### [Reading passage]
At the centre of her new show, You Are Here, is an extended metaphor about modern capitalism told through a young Hispanic boy’s battle with a sentient shopping mall. If that sounds weird, that’s because it is. This is a Cassie Workman show, she tells us as she grills a plastic lobster over a cellophane fire, anything could happen.
The fictional West Valley Mall in Newark, New Jersey, has been abandoned. Since its heyday in the early 80s, this monolith to American consumerism has fallen into disrepair and been entirely forgotten – until a nine-year-old boy breaks in and finds himself at the mercy of the shopping mall’s twisting halls and forgotten alcoves. The mall claims to offer everything a person could ever want but the boy only wants one thing – to return home.
This is a different kind of storytelling from what you will see at other shows across the Melbourne international comedy festival. The story at the show’s centre is more fable than anything. It is important, Workman tells the audience, that we get on board with the magical realism early on. She needn’t worry though, because the audience is enraptured. As the tale unravels, the people around me react audibly to its twists and turns, gasping in worry and awe. We are willing to follow her blindly into the darkness at the show’s heart. The mall feeds on fear and confusion, after all, so we need to stick together.
Workman’s style is as much poetry as it is comedy. Her word choice and carefully constructed similes are dazzlingly clever. But for a show so rooted in surrealism, You Are Here is never inaccessible or needlessly intellectual. At one point, a particularly niche joke is explained with a Wikipedia screenshot, so no one is out of the loop. The jokes come thick and fast, quickly breaking any tension. Workman shepherds us cheerfully through the elaborate world she’s created.

### [Given entries]

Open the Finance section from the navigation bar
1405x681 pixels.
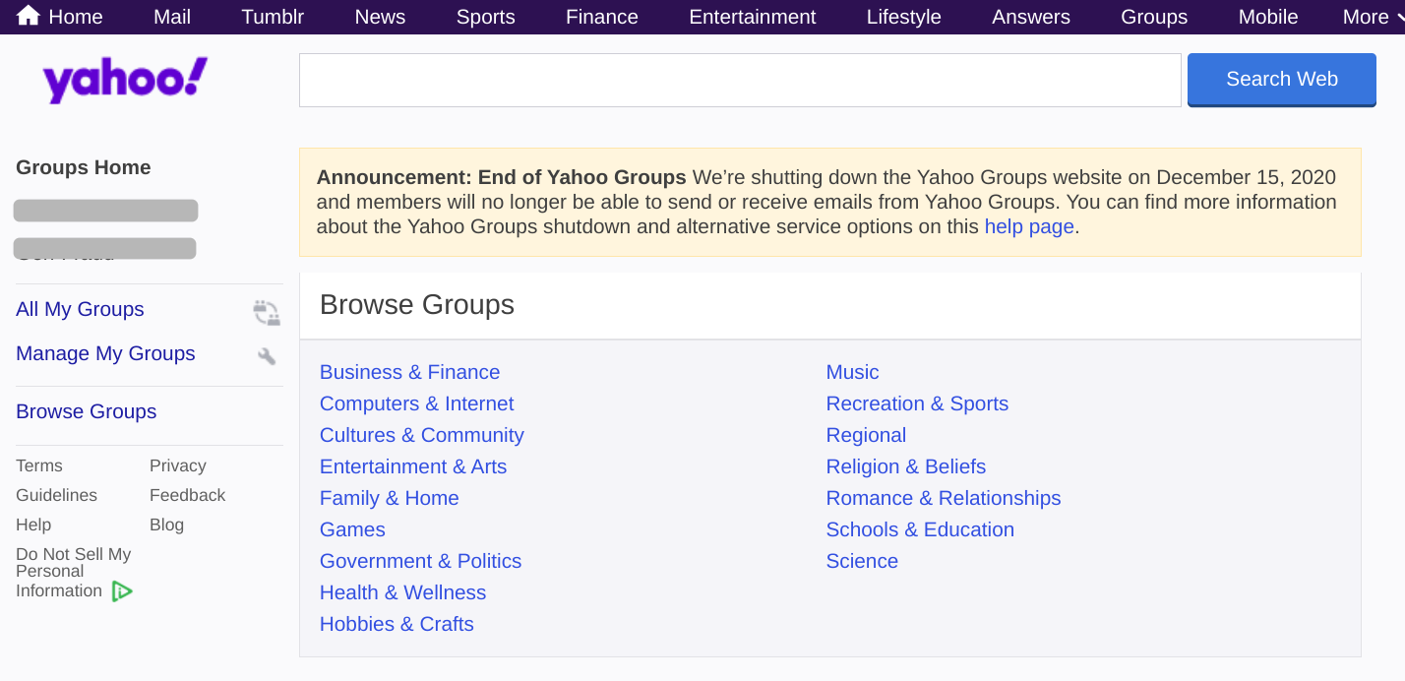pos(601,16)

---

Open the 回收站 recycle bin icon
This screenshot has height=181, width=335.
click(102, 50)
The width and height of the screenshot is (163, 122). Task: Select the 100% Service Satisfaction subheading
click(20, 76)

### [What you will do]
According to the review, where is the fictional West Valley Mall located? The items have no connection to the review.

### [Answer to this task]
Newark, New Jersey.